Though it is a nice idea, as yet there is no conclusive evidence
that he might be onto something. What's more, if something unexpected does turn
up in the CMB, it won't be proof of Valentini's hypothesis, Vedral reckons: any
of the interpretations could claim that the conditions of the early universe
would lead to unexpected results.
"We're stuck in a situation where we probably won't ever be
able to decide experimentally between Everett and de Broglie-Bohm," Brown
admits. But, he adds, that is no reason for pessimism. "I think there has
been significant progress. A lot of people say we can't do anything because of
a lack of a crucial differentiating experiment but it is definitely the case
that some interpretations are better than others."
For now, Brown, Deutsch and Zeilinger are refusing to relinquish
their favourite views of quantum mechanics.
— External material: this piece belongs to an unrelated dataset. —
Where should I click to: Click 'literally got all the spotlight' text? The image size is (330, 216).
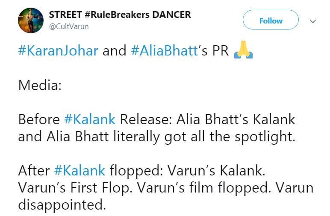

Zeilinger is happy, though, that
the debate about what quantum theory means shows no sign of going away.
Vedral agrees. Although he puts himself "in the many worlds
club", which interpretation you choose to follow is largely a matter of
taste, he reckons. "In most of these cases you can't discriminate
experimentally, so you really just have to follow your instincts."
The idea that physicists wander round the quantum zoo, choosing
a favourite creature on a whim might seem rather unscientific, but it hasn't
done us any harm so far.
Quantum theory has transformed the world through its spin-offs -
the transistor and the laser, for example - and there may be more to come.
Having different interpretations to follow gives physicists ideas for doing
experiments in different ways. If history is anything to go by, keeping an open
mind about what quantum theory means might yet open up another new field of
physics, Vedral says. "Now that really would be exciting."